The new gallery, which mirrors The Stanley & Audrey Burton Gallery at the opposite end of the Parkinson Building, also includes a temporary exhibition space that will enable the University to uncover the rich stories locked up in its collections, helping bring to life important anniversaries and events.

The first such exhibition will mark the centenary of the introduction of conscription in Britain, exploring what happened when able-bodied men refused to fight for their country.

The John Brotherton-Ratcliffe Room in the University of Leeds’ new Treasures of the Brotherton Galle
The John Brotherton-Ratcliffe Room in the University of Leeds’ new Treasures of the Brotherton Gallery

Leeds University Library is one of the finest in the world and the only one in the UK to have five collections awarded Designated Status – recognised as having outstanding national and international importance – by Arts Council England.

The collections began with Leeds industrialist Lord Brotherton, who funded the building of the Brotherton Library 80 years ago and bequeathed his library of rare books and manuscripts to the University.
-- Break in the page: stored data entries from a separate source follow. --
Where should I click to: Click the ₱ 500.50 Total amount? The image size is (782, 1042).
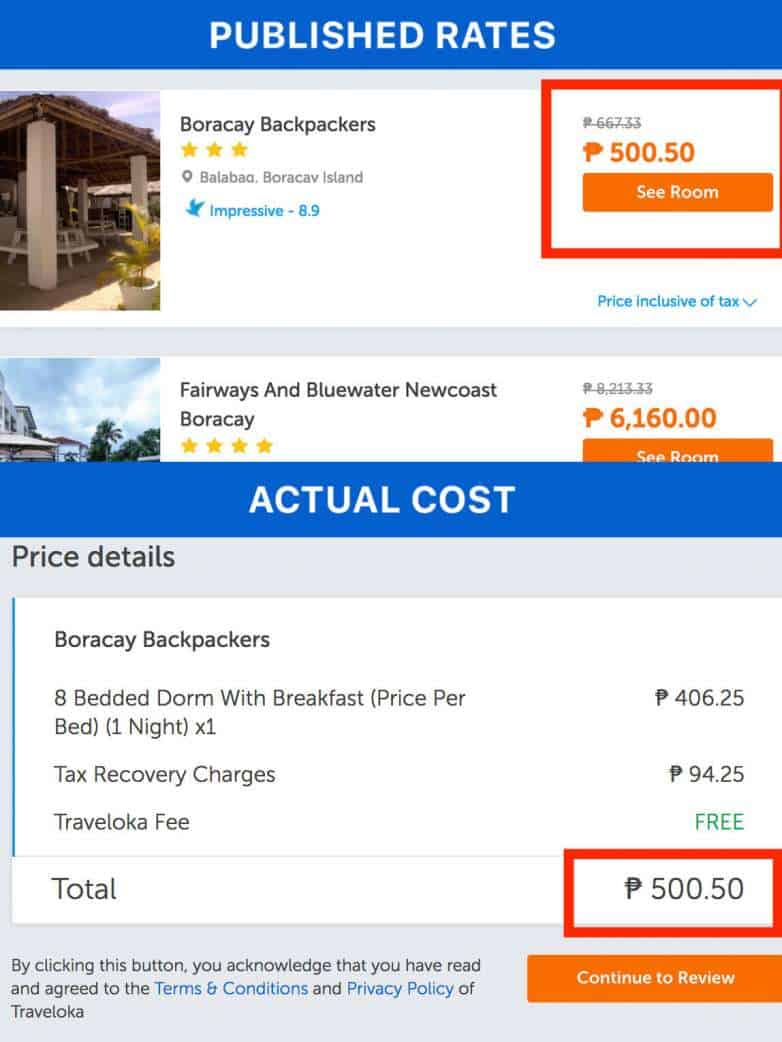pos(684,889)
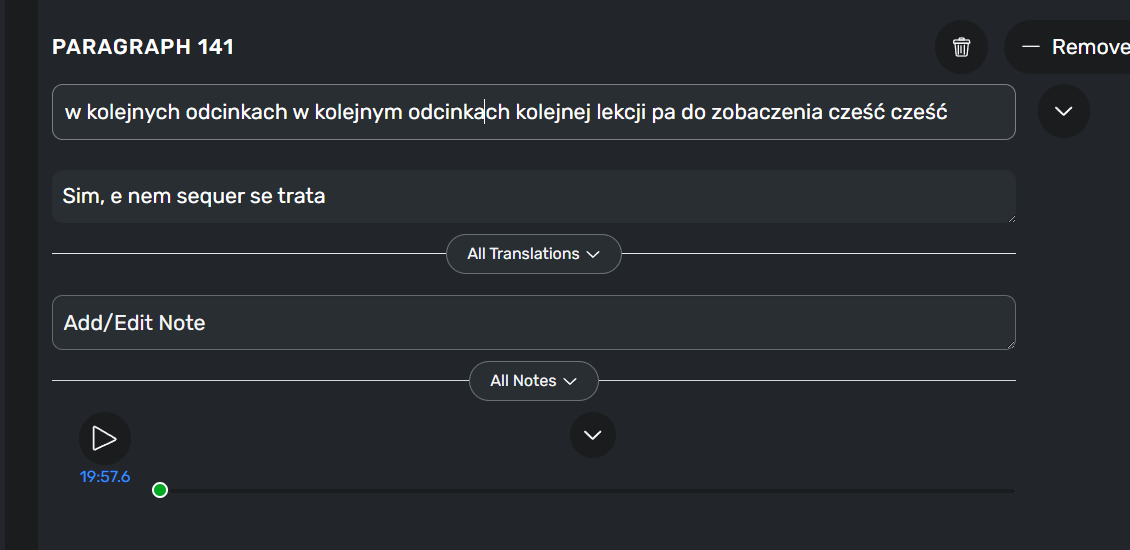The height and width of the screenshot is (550, 1130).
Task: Open the All Notes dropdown
Action: click(x=533, y=381)
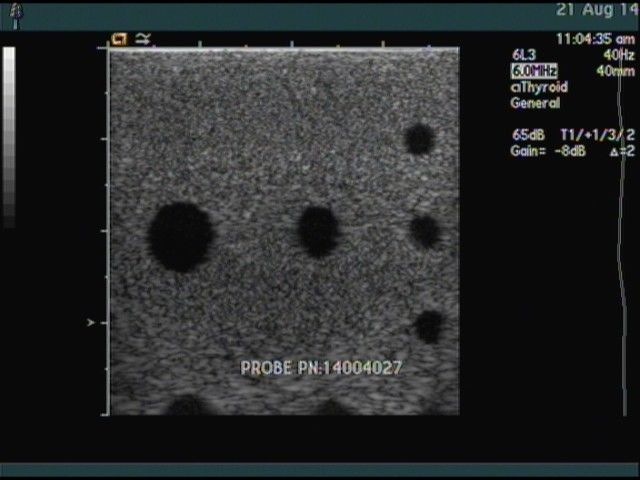Click the T1/+1/3/2 processing parameters
This screenshot has width=640, height=480.
coord(597,135)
From this, successive librarians have been able to build a collections of artefacts, manuscripts and rare books of enormous cultural significance over many decades.

Dr Butler added: “We’ve had the difficult pleasure of selecting 100 or so items from more than 200,000 rare books and hundreds of thousands of manuscripts and objects. Our delightful challenge will continue because even the ‘permanent’ display will be changing regularly, to make sure we conserve these precious objects, giving us the opportunity to show the depth and breadth of the collections.”

Fiona Spiers, Head of Heritage Lottery Fund Yorkshire and the Humber, said: “This is an extraordinary collection and one with great significance nationally and internationally. We are delighted to be able to fund this fantastic new gallery, which will allow people to explore the incredible range of artefacts for the first time.”


• Treasures of the Brotherton Gallery is open 10am-5pm Tuesday-Saturday and 1-5pm on Monday. Admission is free. It is closed on Sundays and University holidays (see library.leeds.ac.uk/treasures for full details). Parkinson Building, Woodhouse Lane, University of Leeds, LS2 9JT. Telephone 0113 343 9803 or email gallery@leeds.ac.uk.

 

One building, two galleries

The Stanley & Audrey Burton Gallery, a few steps from the new Treasures gallery and also housed in the Parkinson Building, showcases some of the University's exceptional collection of European and British painting, drawings and prints, dating from the 17th century to the present day, as well as small collections of sculpture, ceramics, miniatures and photographs. library.leeds.ac.uk/art-gallery

 

Public events

A varied programme of public events will complement the treasures on display and bring the archives alive, from “show-and-tell” sessions to bookbinding demonstrations. Full details can be found at library.leeds.ac.uk/treasures, or pick up a What’s On leaflet.

 

Temporary exhibitions

The new gallery also includes a temporary exhibition space that will showcase additional treasures from Special Collections, usually to coincide with important anniversaries and events.
The first such exhibition will mark the centenary of the introduction of conscription in Britain, exploring what happened when able-bodied men refused to fight for their country. On Conscientious Grounds: Objection and Resistance in the First World War, organised by members of the University’s Legacies of War centenary project, features original letters and personal items belonging to some of the men who asked to be excused from military service.


Volunteers

There will be many exciting volunteering opportunities at the new gallery, covering all aspects of its work, from conservation to digital projects and public engagement. Further details of these opportunities will appear on the treasures website.

 

Also on campus...

The University of Leeds is a creative community with a rich cultural life, offering many opportunities for visitors to get involved or immerse themselves in the arts. Other museums and galleries on campus include the Marks in Time exhibition at the M&S Company Archive; ULITA – an Archive of International Textiles and the Museum of the History of Science, Technology and Medicine.